Another of my brothers, on the staff of one of the corps, dispatched with a message to a regiment of cavalry, found the regiment without colonel or major. He put himself at the head of the troops and hustled a strong force of German infantry. I have a little devil of a nephew who enlisted at the age of eighteen and five days later was sent to the front. He fought like a demon with the light infantry on the Marne and the Aisne, and when his shoulder was broken by a bursting shell he begged the doctors to heal it quickly so that he could return to the front. Eighteen years old! There's your. type of volunteer that shows what a generation we have in reserve, and with what spirit they will march to reconquer lost ground.
All my life long I shall remember the first night of my command of a post in the Woevre, where I used to walk with my men, the citizens and fathers of the region, every one of them ready when called on to give his last drop of blood for the Fatherland."
From Morcourt in the department of the Somme on the seventh of November, 1914: "Shall we ever return? What does it matter? We march on. Some fall, others advance, and the frightful drama continues to unroll before the eyes of the dazed nations."
IV The Soldiers' Sweethearts
Do not imagine that the soldier is bored. He has his friends and his sweetheart.
"Sweethearts! Don't be astonished. Their names are Gaby, Madelon and Sylvia. Gaby is a little person, plump, with an odor of wild cherry about her. I never spend more than ten minutes or a quarter of an hour with her. Sylvia is more slender and frail. She smells of the autumn heather and I talk with her for fifteen or twenty minutes. As for Madelon, she is a grand lady in her splendid brown dress with gold trimmings. She is very cultivated, too, and I spend twenty-five, minutes or half an hour with her.

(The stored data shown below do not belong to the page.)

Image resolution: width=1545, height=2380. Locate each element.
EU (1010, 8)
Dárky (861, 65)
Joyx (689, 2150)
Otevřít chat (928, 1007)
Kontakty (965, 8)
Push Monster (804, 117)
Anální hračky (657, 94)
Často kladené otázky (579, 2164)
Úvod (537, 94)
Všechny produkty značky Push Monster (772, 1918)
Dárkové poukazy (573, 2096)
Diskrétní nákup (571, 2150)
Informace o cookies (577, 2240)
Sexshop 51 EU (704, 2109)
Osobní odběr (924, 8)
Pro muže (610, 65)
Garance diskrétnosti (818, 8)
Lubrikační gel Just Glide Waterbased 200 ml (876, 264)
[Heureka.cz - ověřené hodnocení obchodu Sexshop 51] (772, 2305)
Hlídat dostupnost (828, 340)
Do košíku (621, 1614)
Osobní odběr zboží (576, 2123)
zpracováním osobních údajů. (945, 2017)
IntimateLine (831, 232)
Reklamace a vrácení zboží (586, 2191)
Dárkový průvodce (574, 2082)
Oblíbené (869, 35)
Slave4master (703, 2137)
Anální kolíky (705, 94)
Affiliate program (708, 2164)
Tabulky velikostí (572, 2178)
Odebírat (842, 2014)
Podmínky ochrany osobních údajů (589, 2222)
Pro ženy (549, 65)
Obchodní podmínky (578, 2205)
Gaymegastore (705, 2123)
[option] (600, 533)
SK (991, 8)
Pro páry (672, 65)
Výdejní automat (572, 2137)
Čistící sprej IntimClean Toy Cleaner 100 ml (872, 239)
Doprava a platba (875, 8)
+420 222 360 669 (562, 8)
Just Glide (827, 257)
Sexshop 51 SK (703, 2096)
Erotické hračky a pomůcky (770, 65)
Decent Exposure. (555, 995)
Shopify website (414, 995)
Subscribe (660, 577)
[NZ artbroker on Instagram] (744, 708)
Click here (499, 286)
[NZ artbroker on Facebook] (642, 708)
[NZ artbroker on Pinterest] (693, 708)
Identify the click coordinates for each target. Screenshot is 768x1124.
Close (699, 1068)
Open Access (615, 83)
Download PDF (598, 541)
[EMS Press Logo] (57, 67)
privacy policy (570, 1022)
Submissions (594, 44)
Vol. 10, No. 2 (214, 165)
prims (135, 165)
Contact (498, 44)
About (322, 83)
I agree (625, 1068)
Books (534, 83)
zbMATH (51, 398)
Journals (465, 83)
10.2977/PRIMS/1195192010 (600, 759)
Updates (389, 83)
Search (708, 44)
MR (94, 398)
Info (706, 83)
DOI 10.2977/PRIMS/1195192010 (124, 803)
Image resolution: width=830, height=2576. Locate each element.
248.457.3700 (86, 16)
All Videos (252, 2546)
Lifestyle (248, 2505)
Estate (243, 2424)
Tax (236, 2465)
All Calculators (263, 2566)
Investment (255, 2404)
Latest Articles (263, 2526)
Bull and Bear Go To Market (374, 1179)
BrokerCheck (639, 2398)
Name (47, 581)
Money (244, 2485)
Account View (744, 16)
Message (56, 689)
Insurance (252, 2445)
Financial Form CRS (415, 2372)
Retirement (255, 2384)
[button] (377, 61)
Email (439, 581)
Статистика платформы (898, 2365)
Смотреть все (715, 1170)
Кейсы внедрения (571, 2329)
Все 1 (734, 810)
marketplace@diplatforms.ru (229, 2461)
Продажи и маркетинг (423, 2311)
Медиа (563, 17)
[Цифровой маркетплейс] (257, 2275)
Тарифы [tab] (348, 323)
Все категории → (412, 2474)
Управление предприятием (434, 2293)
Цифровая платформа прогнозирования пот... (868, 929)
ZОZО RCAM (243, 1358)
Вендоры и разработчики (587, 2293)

Gaby, Sylvia and Madelon are pipes. During the long, anxious hours of suspense one hardly knows what to do. It is impossible to read or write, for one has to be ready to start at the first signal. So we smoke our pipes. One of my men carved Gaby for me from a branch of wild cherry. Madelon and Sylvia were presents from my subordinate officers. So much for my sweethearts. As for my friend he is a very devoted personage, very silent and always with me. He lies at my feet with his honest brown eyes fixed on me until he drops asleep. He is a wonderful scout and guide. Moose is his name a black and yellow water dog who got himself adopted on the tenth of September and has never left me since."
Our soldiers are wonderful, so full of hope and courage. Still, when one sees them, one knows what they have endured. They all have a tragic look, but they are filled with energy and zeal, even though they are under no illusion as to the possible duration of the war.
We shall come out victorious and France, that most beautiful nation, will resume its peaceful, prosperous life. War will yield finally to peace and men will live happily forever.